2. The solitary ground which the learned State Public Prosecutor could argue was that even if there was some delay or default on the part of the prosecuting authority in the production of the evidence, that the acquittal of the accused has virtually resulted in a failure of justice and that therefore, the Court should set aside the order and direct that the trial be proceeded with. Normally, this Court would have passed an order to that effect, but having regard to the age of the case and the fact that even at this point of time nothing has been stated on behalf of the prosecuting authorities that they will produce the evidence, and in this background directing the trial to proceed would be a total waste of time.

3. We do not however propose to condone what has happened. This Court, while disposing of Criminal Appeal No. 995 of 1997 on 15-1-1998, had occasion to make elaborate observations dealing with precisely this state of affairs and specific directions have been issued both to the investigating authorities and to the

subordinate Courts. It would be incumbent and absolutely necessary that the levels of negligence that are being displayed and which are obvious even in this case and which give rise to grave suspicion that all this is being done in order to benefit the accused, will have to be put a final stop to as otherwise, this Court would be left with no option except to recommend individual disciplinary action against the entire set of persons responsible for such situations in these cases. The head of the Police Department will have to see to it that the views of this Court and the observations of this Court are very widely publicized as far as the department is concerned and that they are communicated to and serious note is taken by every member of the Police Force in the State. The levels of laxity, levels of negligence and the malpractices that are responsible for this state of affairs will have to be curtailed forthwith. This is the second time in two days that this Court is required to make strong observations and it would be appropriate that the incidents of the present type are not allowed to pass, that they are seriously looked into, suitable warnings and if necessary appropriate action be ordered to rectify this unholy state of affairs.
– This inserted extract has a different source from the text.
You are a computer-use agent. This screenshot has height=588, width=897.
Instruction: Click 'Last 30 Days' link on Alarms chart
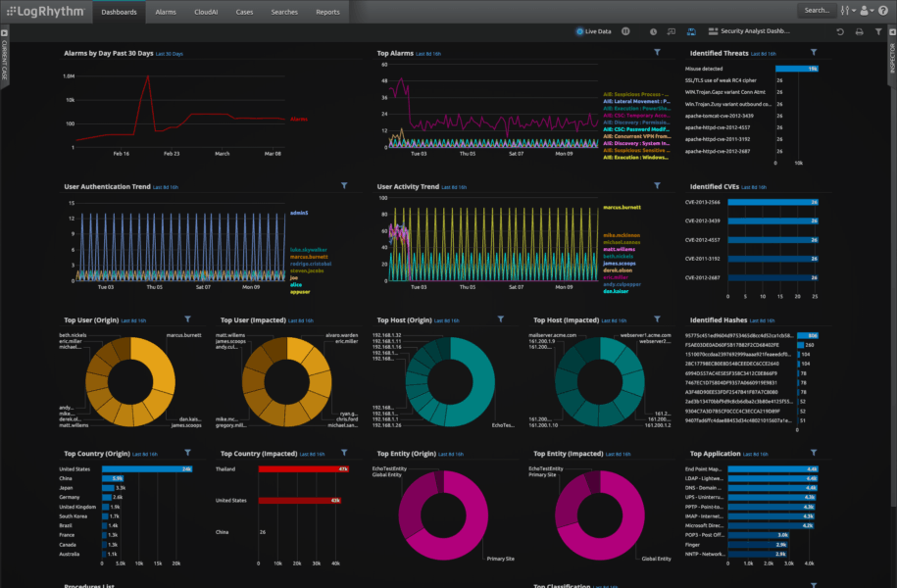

4. Had the Trial Court been unduly impatient or had the Trial Court disposed of the case without giving reasonable and more than reasonable time to the prosecution, we would have certainly upheld the request made by the learned State Public Prosecutor, but on the facts of this case, we find that no useful purpose will be served by doing this. In the ultimate analysis it has resulted in a total failure of justice for which nobody, other than the Investigating Agencies and the Police Department are responsible. As soon as they realise this and stop behaving in this fashion, it would be better for the law and order situation in the State.

5. A copy of this order be communicated to the Secretary to Government, Home Department as also to the Secretary to Government, Law Department with a request that they kindly take serious note of this state of affairs and order immediate corrective steps.

6. In view of the aforesaid situation, and with a degree of considerable regret, we are required to dismiss the appeal in question which has been done on merits.